Limits define a set of limit objects for a queue, and can be set on a queue at any level.

limits:
  - limit: <description>
  - limit: <description>

A limit object is a complex configuration object. It defines one limit for a set of users and or groups. Multiple independent limits can be set as part of one limits entry on a queue. Users and or groups that are not part of the limit setting will not be limited.

A sample limits entry:

limits:
  - limit: <description>
    users:
    - <user name or "*">
    - <user name>
    groups:
    - <group name or "*">
    - <group name>
    maxapplications: <1..maxint>
    maxresources:
      <resource name 1>: <0..maxint>[suffix]
      <resource name 2>: <0..maxint>[suffix]

Limits are applied recursively in the case of a queue limit. This means that a limit on the root queue is an overall limit in the cluster for the user or group. A root queue limit is thus also equivalent with the partition limit.

The limit object parameters:

limit
users
groups
maxapplications
maxresources

The limit parameter is an optional description of the limit entry. It is not used for anything but making the configuration understandable and readable.

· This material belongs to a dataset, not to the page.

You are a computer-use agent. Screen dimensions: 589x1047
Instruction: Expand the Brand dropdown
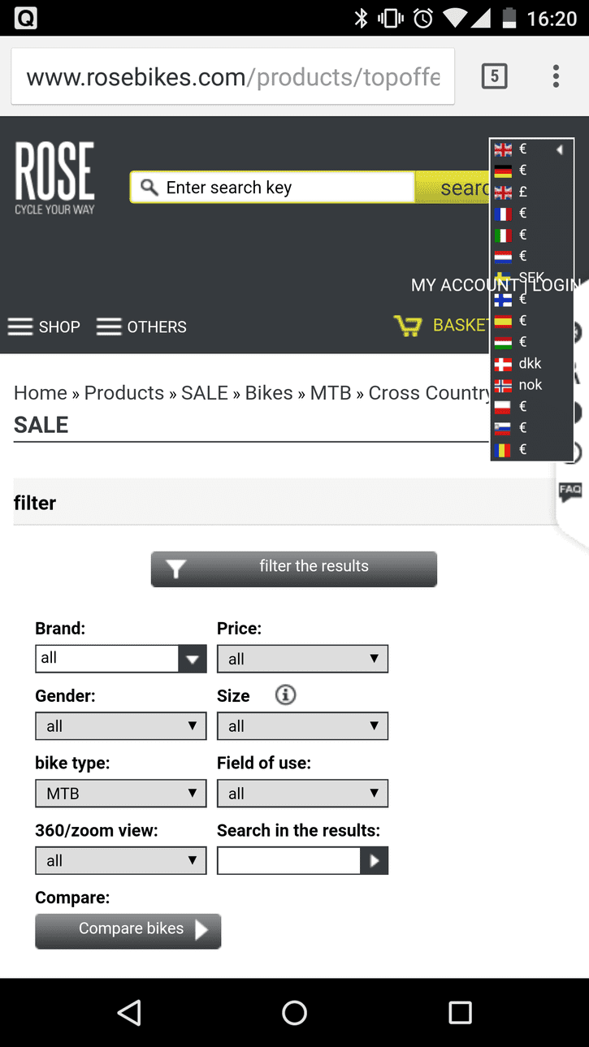(121, 659)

The users and groups that can be configured can be one of two types:

a star "*"
a list of users or groups.

If the entry for users or groups contains more than one (1) entry it is always considered a list of either users or groups. The star "*" is the wildcard character and matches all users or groups. Duplicate entries in the lists are ignored and do not cause a parsing error. Specifying a star beside other list elements is not allowed. When a wildcard group is configured, a limit must be configured with at least one named group.

Valid User name:

must start with a letter (uppercase or lowercase) or an underscore (_),
followed by alphanumeric character ([a-z0-9A-Z]), underscores (_), colons (:), hashes (#), slashes (/), at signs (@), dots (.), and dashes (-).
can end with dollar ($).

Valid Group name:

must start with a letter (uppercase or lowercase) or an underscore (_),
followed by alphanumeric character ([a-z0-9A-Z]), underscores (_), colons (:), dots (.), and dashes (-).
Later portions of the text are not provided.